Development and Application of an HILIC-MS/MS Method for the Quantitation of Nucleotides in Infant Formula

A method for the quantitation of nucleotides (adenosine 5'-monophosphate (AMP), guanosine 5'-monophosphate (GMP), uridine 5'-monophosphate (UMP), cytidine 5'-monophosphate (CMP), and inosine 5'-monophosphate (IMP)) in infant formula was developed by hydrophilic interaction chromatography with tandem mass spectrometry (HILIC-MS/MS). The internal standards used (AMP-C-13(10), N-15(5); GMP-C-13(10), N-15(5); UMP-C-13(9), N-15(2); CMP-C-13(9), N-15(3)) were prepared with centrifugal ultrafiltration (CUF).

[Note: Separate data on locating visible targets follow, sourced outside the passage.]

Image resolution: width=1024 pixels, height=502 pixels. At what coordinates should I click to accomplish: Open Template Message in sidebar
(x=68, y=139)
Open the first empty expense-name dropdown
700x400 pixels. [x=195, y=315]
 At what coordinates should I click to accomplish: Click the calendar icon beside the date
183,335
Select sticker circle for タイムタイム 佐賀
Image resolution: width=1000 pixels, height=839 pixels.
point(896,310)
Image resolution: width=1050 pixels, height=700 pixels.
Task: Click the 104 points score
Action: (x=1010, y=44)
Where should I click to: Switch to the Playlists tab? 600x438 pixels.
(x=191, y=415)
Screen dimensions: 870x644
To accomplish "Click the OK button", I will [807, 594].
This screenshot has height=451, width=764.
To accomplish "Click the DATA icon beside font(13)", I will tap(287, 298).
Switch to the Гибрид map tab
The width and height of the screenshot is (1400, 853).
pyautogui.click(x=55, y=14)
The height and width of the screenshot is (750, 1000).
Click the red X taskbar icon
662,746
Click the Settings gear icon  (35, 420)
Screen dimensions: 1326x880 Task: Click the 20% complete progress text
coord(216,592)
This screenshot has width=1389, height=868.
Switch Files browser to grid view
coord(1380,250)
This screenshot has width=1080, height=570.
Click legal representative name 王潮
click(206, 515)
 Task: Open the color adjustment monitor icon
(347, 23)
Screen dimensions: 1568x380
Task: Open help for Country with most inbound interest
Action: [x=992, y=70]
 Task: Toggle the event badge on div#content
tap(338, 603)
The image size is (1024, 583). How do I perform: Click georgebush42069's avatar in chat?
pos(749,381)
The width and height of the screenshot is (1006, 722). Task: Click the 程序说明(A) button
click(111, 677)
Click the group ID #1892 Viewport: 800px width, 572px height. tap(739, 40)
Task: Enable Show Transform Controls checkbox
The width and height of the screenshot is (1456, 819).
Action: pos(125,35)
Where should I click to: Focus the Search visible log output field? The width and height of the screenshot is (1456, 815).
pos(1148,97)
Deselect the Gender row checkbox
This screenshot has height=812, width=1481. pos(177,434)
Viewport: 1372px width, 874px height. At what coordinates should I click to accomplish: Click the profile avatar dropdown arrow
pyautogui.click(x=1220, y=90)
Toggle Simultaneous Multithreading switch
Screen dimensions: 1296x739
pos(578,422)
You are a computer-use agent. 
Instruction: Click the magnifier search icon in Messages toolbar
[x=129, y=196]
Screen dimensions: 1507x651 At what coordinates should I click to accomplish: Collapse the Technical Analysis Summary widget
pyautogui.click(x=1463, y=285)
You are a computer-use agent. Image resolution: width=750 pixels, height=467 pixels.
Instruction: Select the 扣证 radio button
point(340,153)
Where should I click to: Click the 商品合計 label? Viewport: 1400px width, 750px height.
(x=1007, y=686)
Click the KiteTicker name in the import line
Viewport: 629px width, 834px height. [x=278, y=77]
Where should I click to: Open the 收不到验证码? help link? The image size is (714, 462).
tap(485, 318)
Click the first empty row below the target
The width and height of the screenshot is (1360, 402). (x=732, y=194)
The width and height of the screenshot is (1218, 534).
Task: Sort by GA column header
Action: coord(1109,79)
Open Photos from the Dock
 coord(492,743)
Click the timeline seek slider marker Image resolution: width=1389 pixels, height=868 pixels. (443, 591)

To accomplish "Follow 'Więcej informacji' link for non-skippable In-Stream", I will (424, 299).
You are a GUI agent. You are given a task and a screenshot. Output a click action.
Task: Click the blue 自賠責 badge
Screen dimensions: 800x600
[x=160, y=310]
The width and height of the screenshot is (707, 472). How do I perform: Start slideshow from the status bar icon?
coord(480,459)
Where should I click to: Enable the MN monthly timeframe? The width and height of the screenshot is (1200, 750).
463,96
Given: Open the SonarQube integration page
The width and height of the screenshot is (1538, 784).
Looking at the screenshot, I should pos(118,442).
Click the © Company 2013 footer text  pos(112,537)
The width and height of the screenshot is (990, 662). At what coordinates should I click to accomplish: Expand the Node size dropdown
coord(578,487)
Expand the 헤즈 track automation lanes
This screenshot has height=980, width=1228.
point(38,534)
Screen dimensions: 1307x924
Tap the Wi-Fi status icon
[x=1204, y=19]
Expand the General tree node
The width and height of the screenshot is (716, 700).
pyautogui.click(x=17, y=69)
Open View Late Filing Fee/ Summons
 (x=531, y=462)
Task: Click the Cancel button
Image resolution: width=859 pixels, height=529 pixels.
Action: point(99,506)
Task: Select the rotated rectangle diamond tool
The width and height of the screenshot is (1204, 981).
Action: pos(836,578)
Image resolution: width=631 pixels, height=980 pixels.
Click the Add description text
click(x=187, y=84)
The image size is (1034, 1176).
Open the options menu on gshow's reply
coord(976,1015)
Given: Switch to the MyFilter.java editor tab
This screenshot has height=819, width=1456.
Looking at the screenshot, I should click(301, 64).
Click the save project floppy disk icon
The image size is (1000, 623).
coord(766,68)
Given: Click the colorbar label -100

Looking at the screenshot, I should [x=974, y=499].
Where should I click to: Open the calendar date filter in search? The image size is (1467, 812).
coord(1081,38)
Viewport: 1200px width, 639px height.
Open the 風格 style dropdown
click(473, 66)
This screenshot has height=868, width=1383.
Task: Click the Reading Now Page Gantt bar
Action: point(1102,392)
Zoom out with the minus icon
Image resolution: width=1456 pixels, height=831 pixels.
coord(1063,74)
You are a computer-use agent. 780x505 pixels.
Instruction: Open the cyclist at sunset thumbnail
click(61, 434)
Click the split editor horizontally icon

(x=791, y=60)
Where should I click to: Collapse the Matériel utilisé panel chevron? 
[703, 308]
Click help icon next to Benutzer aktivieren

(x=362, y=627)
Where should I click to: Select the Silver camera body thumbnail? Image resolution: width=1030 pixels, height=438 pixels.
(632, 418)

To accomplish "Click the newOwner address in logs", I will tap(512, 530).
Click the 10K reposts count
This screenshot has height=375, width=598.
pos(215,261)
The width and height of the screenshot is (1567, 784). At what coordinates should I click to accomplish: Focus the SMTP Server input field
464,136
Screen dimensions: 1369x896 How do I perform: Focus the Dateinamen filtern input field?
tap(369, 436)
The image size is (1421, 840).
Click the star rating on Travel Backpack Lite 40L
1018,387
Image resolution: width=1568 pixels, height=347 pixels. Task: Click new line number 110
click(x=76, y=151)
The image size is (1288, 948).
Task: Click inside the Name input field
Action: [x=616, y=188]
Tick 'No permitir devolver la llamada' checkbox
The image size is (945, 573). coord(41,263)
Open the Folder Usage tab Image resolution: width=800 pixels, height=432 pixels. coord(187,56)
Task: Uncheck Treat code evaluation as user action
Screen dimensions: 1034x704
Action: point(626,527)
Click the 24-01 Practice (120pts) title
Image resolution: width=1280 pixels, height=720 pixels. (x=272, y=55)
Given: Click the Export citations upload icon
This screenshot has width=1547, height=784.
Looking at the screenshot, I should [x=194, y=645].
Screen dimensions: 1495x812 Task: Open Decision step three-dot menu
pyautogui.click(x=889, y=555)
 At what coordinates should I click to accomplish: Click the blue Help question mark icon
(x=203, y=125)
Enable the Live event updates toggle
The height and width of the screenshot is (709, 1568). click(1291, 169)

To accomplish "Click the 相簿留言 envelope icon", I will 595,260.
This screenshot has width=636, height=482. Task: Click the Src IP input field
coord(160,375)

Data acquisition was achieved by using multiple reaction monitoring (MRM) of product ions of protonated molecules of the five nucleotides generated by the positive-ion ESI. HILIC conditions were performed with 30 mmol/L ammonium formate in water (pH 2.5, adjusted with formic acid) and methanol. The LOD and LOQ were 5-10 mu g/mL and 10-30 mu g/mL for standard solution, respectively. Recovery for intra- and interday assays ranged from 98.1 to 108.9% (RSD: 0.7-5.4%) spiked with three concentration levels (5, 25, and 250 mu g/g powder infant formula). This method could be applied for the determination of nucleotides in infant formula samples. The detected concentrations of five nucleotides ranged from not detected (n.d.) to 278 mu g/g powder infant formula. The total nucleotide level ranged from n.d. to 600.2 mu g/g powder infant formula.